Stored entries
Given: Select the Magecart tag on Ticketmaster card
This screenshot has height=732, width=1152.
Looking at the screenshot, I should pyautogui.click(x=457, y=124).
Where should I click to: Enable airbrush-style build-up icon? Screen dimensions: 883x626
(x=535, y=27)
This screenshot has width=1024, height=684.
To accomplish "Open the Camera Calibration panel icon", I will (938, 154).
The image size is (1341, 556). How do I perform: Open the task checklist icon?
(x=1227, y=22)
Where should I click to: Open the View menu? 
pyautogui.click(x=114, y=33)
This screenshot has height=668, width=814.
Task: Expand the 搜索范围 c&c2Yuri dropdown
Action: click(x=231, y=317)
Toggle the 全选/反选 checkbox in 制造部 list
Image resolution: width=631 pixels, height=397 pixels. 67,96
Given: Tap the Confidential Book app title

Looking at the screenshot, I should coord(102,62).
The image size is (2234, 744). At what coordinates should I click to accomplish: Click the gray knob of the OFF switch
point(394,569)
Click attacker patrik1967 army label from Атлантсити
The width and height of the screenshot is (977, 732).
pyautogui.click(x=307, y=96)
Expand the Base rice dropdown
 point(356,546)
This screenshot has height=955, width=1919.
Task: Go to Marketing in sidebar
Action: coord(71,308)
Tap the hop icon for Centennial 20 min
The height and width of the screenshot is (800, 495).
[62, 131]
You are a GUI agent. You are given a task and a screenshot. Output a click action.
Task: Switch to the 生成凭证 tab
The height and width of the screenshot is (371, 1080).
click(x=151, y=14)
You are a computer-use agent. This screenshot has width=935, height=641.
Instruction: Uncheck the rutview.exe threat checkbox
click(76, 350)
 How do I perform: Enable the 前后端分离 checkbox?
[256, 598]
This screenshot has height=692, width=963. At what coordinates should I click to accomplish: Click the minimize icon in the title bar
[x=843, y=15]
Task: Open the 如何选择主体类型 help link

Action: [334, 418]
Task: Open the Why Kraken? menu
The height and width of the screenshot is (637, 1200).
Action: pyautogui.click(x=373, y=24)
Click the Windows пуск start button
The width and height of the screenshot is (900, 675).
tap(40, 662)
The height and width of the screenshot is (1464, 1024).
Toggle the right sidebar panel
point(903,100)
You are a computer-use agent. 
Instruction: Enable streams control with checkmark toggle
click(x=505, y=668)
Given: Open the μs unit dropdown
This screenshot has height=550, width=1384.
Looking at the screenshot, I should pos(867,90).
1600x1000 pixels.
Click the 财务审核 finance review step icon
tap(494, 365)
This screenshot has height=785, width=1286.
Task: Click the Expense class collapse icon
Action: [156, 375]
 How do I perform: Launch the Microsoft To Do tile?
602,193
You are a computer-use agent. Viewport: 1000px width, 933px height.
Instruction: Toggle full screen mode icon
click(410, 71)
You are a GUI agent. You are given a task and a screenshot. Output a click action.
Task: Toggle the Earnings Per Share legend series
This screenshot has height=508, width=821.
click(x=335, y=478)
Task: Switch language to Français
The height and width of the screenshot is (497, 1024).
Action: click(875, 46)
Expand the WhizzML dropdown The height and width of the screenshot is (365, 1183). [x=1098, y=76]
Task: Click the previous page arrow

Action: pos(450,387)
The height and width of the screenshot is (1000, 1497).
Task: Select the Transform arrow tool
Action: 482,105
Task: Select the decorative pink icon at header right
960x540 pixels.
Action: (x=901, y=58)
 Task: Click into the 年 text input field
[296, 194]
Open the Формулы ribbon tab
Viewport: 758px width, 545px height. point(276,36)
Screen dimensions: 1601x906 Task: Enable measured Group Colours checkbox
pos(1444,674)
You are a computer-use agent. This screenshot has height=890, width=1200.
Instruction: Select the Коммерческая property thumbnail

Prompt
All entries are to be returned word for word.

Solution for this exercise
Given: Select the Magecart tag on Ticketmaster card
This screenshot has height=732, width=1152.
Looking at the screenshot, I should pyautogui.click(x=457, y=124).
Where should I click to: Enable airbrush-style build-up icon? Screen dimensions: 883x626
(x=535, y=27)
This screenshot has width=1024, height=684.
To accomplish "Open the Camera Calibration panel icon", I will (938, 154).
The image size is (1341, 556). How do I perform: Open the task checklist icon?
(x=1227, y=22)
Where should I click to: Open the View menu? 
pyautogui.click(x=114, y=33)
This screenshot has height=668, width=814.
Task: Expand the 搜索范围 c&c2Yuri dropdown
Action: click(x=231, y=317)
Toggle the 全选/反选 checkbox in 制造部 list
Image resolution: width=631 pixels, height=397 pixels. 67,96
Given: Tap the Confidential Book app title

Looking at the screenshot, I should coord(102,62).
The image size is (2234, 744). At what coordinates should I click to accomplish: Click the gray knob of the OFF switch
point(394,569)
Click attacker patrik1967 army label from Атлантсити
The width and height of the screenshot is (977, 732).
pyautogui.click(x=307, y=96)
Expand the Base rice dropdown
 point(356,546)
This screenshot has height=955, width=1919.
Task: Go to Marketing in sidebar
Action: coord(71,308)
Tap the hop icon for Centennial 20 min
The height and width of the screenshot is (800, 495).
[62, 131]
You are a GUI agent. You are given a task and a screenshot. Output a click action.
Task: Switch to the 生成凭证 tab
The height and width of the screenshot is (371, 1080).
click(x=151, y=14)
You are a computer-use agent. This screenshot has width=935, height=641.
Instruction: Uncheck the rutview.exe threat checkbox
click(76, 350)
 How do I perform: Enable the 前后端分离 checkbox?
[256, 598]
This screenshot has height=692, width=963. At what coordinates should I click to accomplish: Click the minimize icon in the title bar
[x=843, y=15]
Task: Open the 如何选择主体类型 help link

Action: [334, 418]
Task: Open the Why Kraken? menu
The height and width of the screenshot is (637, 1200).
Action: pyautogui.click(x=373, y=24)
Click the Windows пуск start button
The width and height of the screenshot is (900, 675).
tap(40, 662)
The height and width of the screenshot is (1464, 1024).
Toggle the right sidebar panel
point(903,100)
You are a computer-use agent. 
Instruction: Enable streams control with checkmark toggle
click(x=505, y=668)
Given: Open the μs unit dropdown
This screenshot has height=550, width=1384.
Looking at the screenshot, I should pos(867,90).
1600x1000 pixels.
Click the 财务审核 finance review step icon
tap(494, 365)
This screenshot has height=785, width=1286.
Task: Click the Expense class collapse icon
Action: [156, 375]
 How do I perform: Launch the Microsoft To Do tile?
602,193
You are a computer-use agent. Viewport: 1000px width, 933px height.
Instruction: Toggle full screen mode icon
click(410, 71)
You are a GUI agent. You are given a task and a screenshot. Output a click action.
Task: Toggle the Earnings Per Share legend series
This screenshot has height=508, width=821.
click(x=335, y=478)
Task: Switch language to Français
The height and width of the screenshot is (497, 1024).
Action: click(875, 46)
Expand the WhizzML dropdown The height and width of the screenshot is (365, 1183). [x=1098, y=76]
Task: Click the previous page arrow

Action: pos(450,387)
The height and width of the screenshot is (1000, 1497).
Task: Select the Transform arrow tool
Action: 482,105
Task: Select the decorative pink icon at header right
960x540 pixels.
Action: (x=901, y=58)
 Task: Click into the 年 text input field
[296, 194]
Open the Формулы ribbon tab
Viewport: 758px width, 545px height. point(276,36)
Screen dimensions: 1601x906 Task: Enable measured Group Colours checkbox
pos(1444,674)
You are a computer-use agent. This screenshot has height=890, width=1200.
Instruction: Select the Коммерческая property thumbnail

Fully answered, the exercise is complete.